DO THIS: Gather every line of the material below that contains the word "Open", matching its case exactly.
═══ MATERIAL
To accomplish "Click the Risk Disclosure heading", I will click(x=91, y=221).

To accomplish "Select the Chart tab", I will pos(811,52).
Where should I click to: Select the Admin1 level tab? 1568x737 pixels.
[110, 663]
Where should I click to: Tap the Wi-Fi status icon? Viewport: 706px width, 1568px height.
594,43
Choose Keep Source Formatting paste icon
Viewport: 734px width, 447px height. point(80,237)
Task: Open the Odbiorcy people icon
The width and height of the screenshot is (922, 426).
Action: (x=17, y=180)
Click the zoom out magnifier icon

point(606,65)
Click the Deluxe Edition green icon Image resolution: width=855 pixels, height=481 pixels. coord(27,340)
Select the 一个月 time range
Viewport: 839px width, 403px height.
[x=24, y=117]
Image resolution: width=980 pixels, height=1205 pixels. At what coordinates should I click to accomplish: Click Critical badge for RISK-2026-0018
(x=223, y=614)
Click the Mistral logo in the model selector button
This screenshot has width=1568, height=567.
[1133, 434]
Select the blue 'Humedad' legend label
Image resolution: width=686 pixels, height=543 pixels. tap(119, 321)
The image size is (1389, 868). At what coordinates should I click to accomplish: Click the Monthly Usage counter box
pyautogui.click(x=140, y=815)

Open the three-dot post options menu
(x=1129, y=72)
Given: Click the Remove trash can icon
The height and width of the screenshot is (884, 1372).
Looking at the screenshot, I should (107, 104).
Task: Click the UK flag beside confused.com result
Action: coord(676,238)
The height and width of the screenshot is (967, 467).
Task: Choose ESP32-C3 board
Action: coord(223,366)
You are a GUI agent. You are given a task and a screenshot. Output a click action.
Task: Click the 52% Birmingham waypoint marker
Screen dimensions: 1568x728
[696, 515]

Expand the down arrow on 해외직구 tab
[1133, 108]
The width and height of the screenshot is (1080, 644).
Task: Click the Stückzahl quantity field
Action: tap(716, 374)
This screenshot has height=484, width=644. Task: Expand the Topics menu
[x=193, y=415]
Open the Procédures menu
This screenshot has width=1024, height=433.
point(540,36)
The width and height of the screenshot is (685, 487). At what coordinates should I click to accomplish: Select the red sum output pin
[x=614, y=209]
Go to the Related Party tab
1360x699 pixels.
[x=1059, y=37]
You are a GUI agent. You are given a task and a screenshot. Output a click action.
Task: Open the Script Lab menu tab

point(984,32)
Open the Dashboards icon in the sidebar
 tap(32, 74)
══════
ANSWER TO THIS PROBLEM:
Task: Open the Odbiorcy people icon
Open the three-dot post options menu
Open the Procédures menu
Task: Open the Script Lab menu tab
Open the Dashboards icon in the sidebar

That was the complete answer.